The MacHAND performance assessment (MPA) is one of only 2 measures of dexterity and hand function based on the quality of the movement patterns and time to complete tasks. The MPA is easy to assemble, based on common grasp patterns, composed of cost-effective everyday objects and includes stereognosis tasks. However, it takes 20 mins to administer, which is challenging in a clinical setting. Item redundancy in a pilot study suggested a reduced version could be generated. Furthermore, a valid hand performance outcome measure is needed for the hand burn population.

The original MPA’s instruction and scoring manual was revised for language consistency, to update pictures, and provide identical 3D printed versions. The MPA-S was developed using a combined statistical and Delphi approach with rehabilitation experts. After finalizing the MPA-S items, an existing dataset MPA was used to assess internal consistency, test-retest and inter-rater reliability for the traumatic hand injury population, as well as agreement with the MPA. The MPA-S was then translated to French-Canadian (MPA-SF) using a forward-backward process. 50 hand burn survivors completed the MPA-SF, along with the Sollerman Hand Function Test and Burn Hand Outcome Tool to establish construct validity. Sessions were video recorded for intra- and inter-rater analysis, with participants re-tested one week later for test-retest analysis.

For the MPA-S, 10 items were retained for dominant hand testing, 8 for non-dominant. The MPA-S showed good internal consistency (Cronbach’s alpha and 95%CI: dominant: 0.85 (0.78, 0.90), non-dominant: 0.88 (0.79, 0.92)), excellent test-retest reliability (r=0.97, 95%CI (0.84, 1), inter-rater reliability (ICC 0.98 (95%CI (0.97, 0.99)) and the mixed effects limits plots show good agreement with the MPA. When tested with the hand burn population, the MPA-SF showed excellent test-retest reliability (r=0.96, 95%CI (0.94,0.98), intra-rater reliability (ICC 0.99 (0.99, 1)) and inter-rater reliability (pre-calibration exercise: (ICC 0.97 (0.96, 0.97) post-calibration: (ICC 0.98 (0.97, 0.99)) for the total scores.

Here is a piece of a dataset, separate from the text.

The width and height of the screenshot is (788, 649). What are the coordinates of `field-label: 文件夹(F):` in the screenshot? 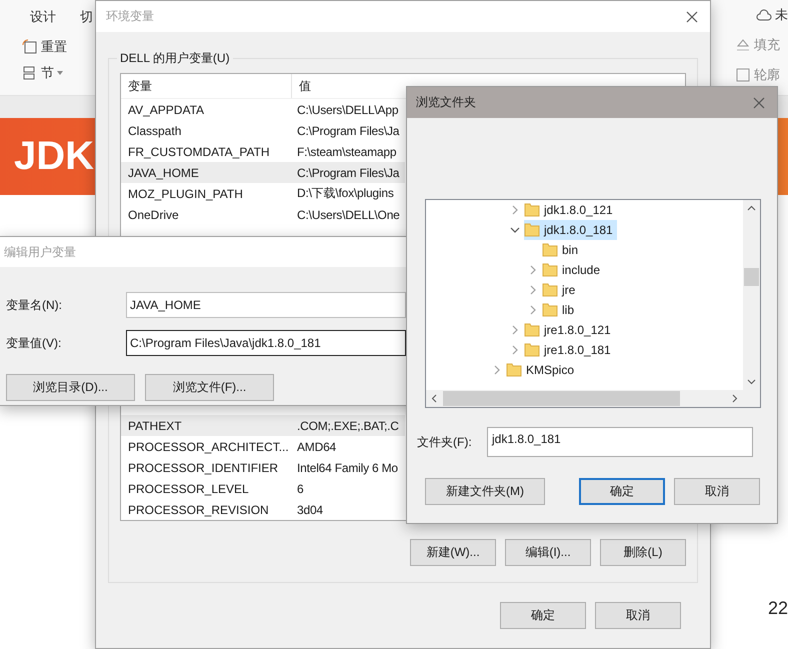 It's located at (445, 442).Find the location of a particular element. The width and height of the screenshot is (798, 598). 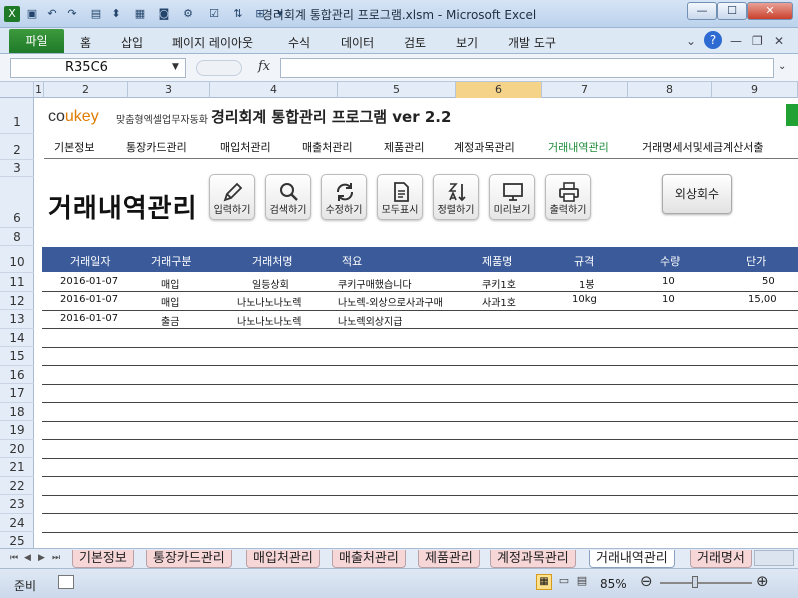

table-cell: 50 is located at coordinates (768, 282).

The MPA 2.0 and MPA-S showed adequate psychometric properties for use with traumatic hand injuries. The MPA-SF demonstrated adequate preliminary psychometric properties for the hand burn population. Construct validity evaluation is ongoing.

All forms of this measure are publicly available, providing a cost-effective, standardized measure for hand function.

Fondation des pompiers du Québec, Ordre des ergothérapeutes su Québec (OEQ), and REPAR.